Antitrust — Monopoly Leveraging Claims
Finally, we address plaintiff's cross-appeal from the district court's holding that defendants' termination of the arrangement with plaintiff did not violate federal and state antitrust laws. The court held that, even if Micro Switch did have monopoly power in the core line products, plaintiff had failed to prove that Micro Switch used that power to attempt to protect its venture line products. Thus, the court held that no violation of either federal or state antitrust laws had been proved.
We affirm the judgment of the district court. Our review of the record reveals nothing to persuade us that the court erred.
A successful claim of monopoly leveraging requires proof of at least three factors: monopoly power in one market, "`the use of [that] power, however lawfully acquired, to foreclose competition, to gain a competitive advantage, or to destroy a competitor'" in another distinct market, Berkey Photo, Inc. v. Eastman Kodak Co., 603 F.2d 263, 275 (2d Cir. 1979) (quoting United States v. Griffith, 334 U.S. 100, 107, 68 S.Ct. 941, 945, 92 L.Ed. 1236 (1948)), cert. denied, 444 U.S. 1093, 100 S.Ct. 1061, 62 L.Ed.2d 783 (1980), and injury caused by the challenged conduct. The district court assumed the existence of the first factor. While we might not agree, we need not consider the issue because the court's conclusion was clearly correct on the second question, which is dispositive.

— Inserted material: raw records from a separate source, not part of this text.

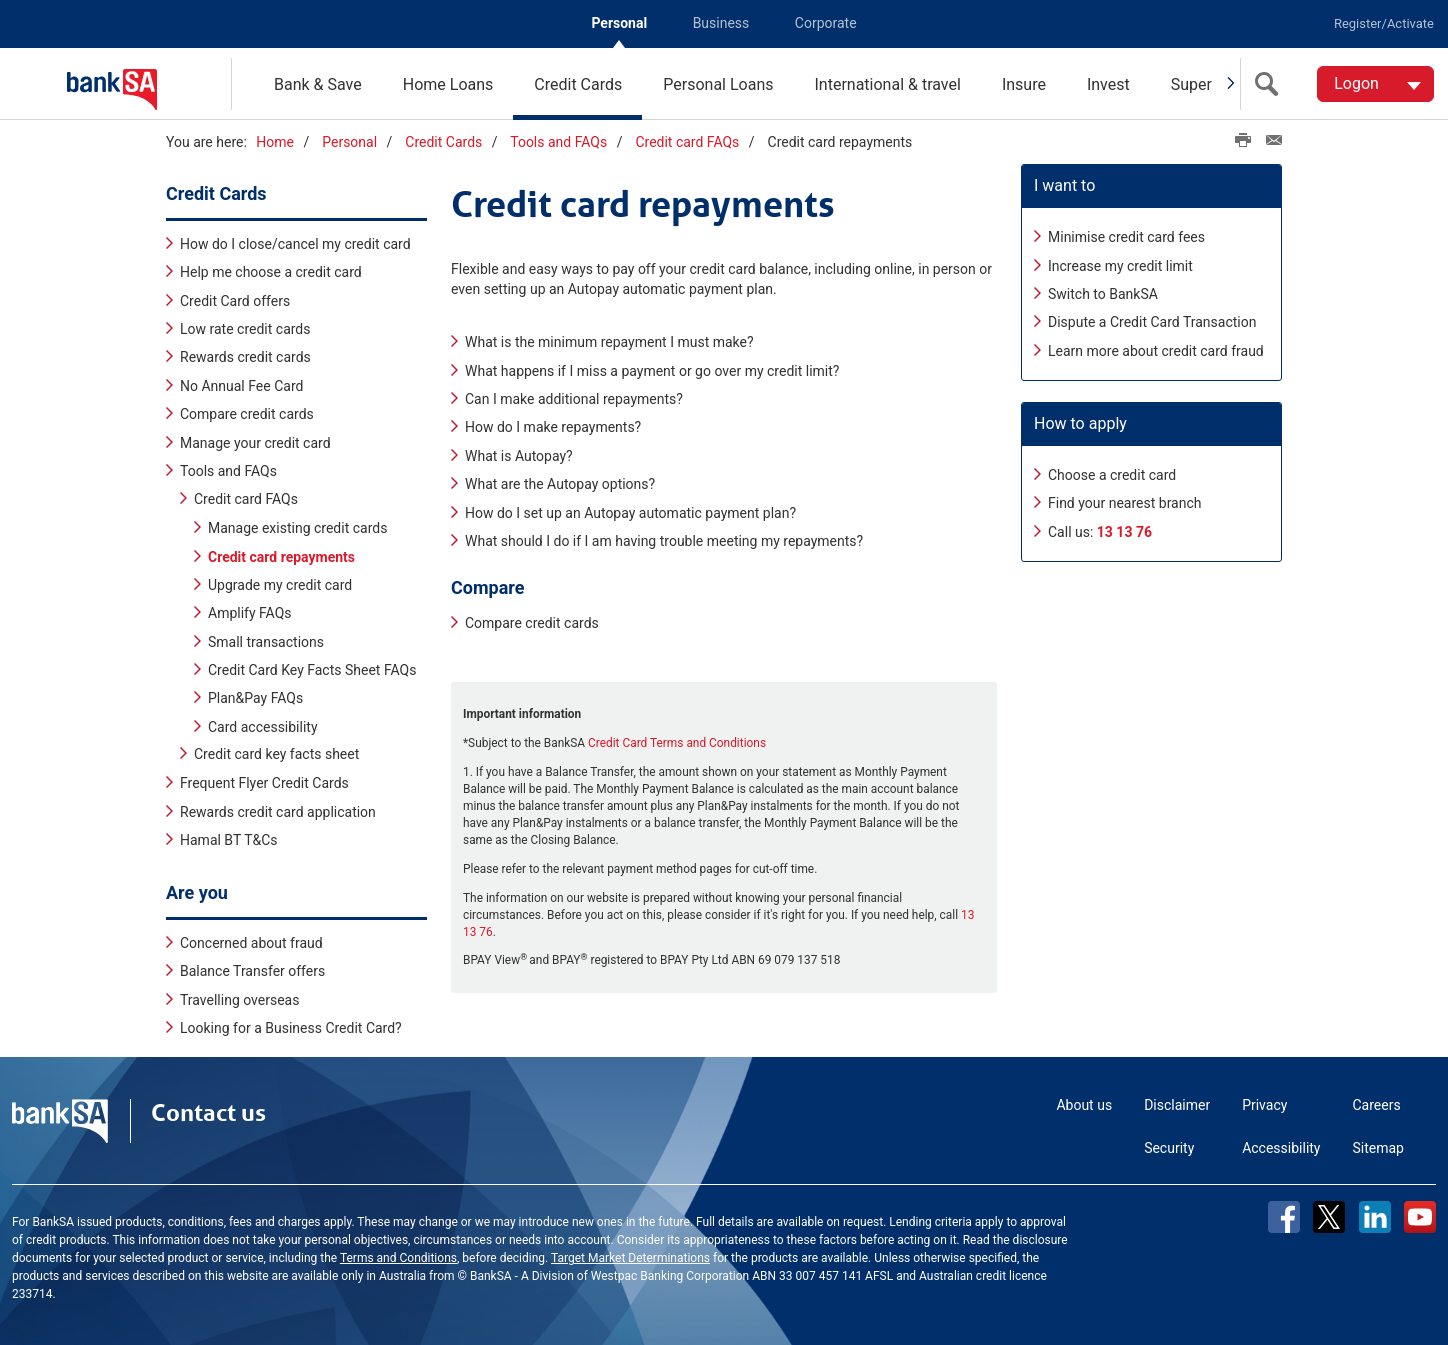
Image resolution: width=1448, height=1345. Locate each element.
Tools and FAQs (558, 142)
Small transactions (266, 641)
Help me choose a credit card (271, 272)
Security (1169, 1148)
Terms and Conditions (398, 1258)
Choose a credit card (1112, 475)
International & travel (887, 84)
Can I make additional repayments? (574, 399)
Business (721, 23)
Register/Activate (1384, 23)
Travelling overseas (239, 999)
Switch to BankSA (1103, 294)
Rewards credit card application (278, 811)
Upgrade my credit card (280, 584)
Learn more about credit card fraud (1156, 350)
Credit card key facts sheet (276, 754)
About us (1084, 1105)
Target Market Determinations (630, 1258)
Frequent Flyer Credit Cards (264, 783)
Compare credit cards (247, 414)
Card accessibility (263, 726)
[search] (1271, 84)
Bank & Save (318, 84)
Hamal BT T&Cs (229, 840)
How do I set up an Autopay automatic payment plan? (630, 512)
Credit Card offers (235, 300)
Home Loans (448, 84)
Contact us (208, 1113)
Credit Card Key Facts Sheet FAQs (312, 669)
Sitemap (1378, 1148)
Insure (1024, 84)
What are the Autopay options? (560, 484)
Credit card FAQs (687, 142)
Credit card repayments (281, 556)
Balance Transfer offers (252, 971)
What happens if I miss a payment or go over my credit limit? (652, 370)
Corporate (826, 23)
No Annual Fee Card (241, 385)
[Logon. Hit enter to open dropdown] (1375, 84)
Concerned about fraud (251, 942)
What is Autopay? (519, 455)
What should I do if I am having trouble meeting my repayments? (664, 541)
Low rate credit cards (245, 329)
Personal (619, 23)
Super (1191, 84)
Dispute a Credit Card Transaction (1152, 322)
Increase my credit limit (1120, 265)
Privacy (1264, 1105)
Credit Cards (578, 84)
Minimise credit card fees (1126, 237)
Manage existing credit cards (297, 527)
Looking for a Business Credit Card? (291, 1028)
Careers (1377, 1105)
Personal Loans (718, 84)
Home (275, 142)
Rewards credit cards (245, 357)
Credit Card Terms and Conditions (677, 742)
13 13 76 (1124, 531)
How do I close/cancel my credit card (295, 243)
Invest (1108, 84)
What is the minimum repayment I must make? (609, 342)
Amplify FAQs (250, 612)
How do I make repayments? (553, 427)
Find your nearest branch (1125, 503)
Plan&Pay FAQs (255, 698)
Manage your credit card (255, 442)
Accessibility (1281, 1148)
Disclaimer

The court found that plaintiff had not sustained its burden of showing that defendants used whatever market power they had to gain a competitive advantage. In the absence of proof of such abuse of market power, defendants' termination of plaintiff and certain other distributors must be viewed as legitimate conduct of a successful business. See United States v. Aluminum Company of America, 148 F.2d 416, 430 (2d Cir. 1945) (L. Hand, J.). ("The successful competitor, having been urged to compete, must not be turned upon when he wins."); see also Berkey Photo, Inc., 603 F.2d at 276 ("[A] large firm does not violate § 2 [of the Sherman Act] simply by reaping the competitive rewards attributable to its efficient size."). The district court's rejection of plaintiff's monopoly leveraging claim was not clearly erroneous. Thus, we affirm this portion of the judgment.
CONCLUSION
We reverse that portion of the district court's judgment that concluded that Connecticut's Franchise Act applied to the relationship between plaintiff and defendants and hold that the distributorship agreement applied but that no violation of its terms occurred. We vacate that portion of the judgment holding that plaintiff's post-trial brief stated a claim under CUTPA and remand for trial on the issue of the existence of a CUTPA violation. The district court's rejection of plaintiff's cross-appeal is affirmed.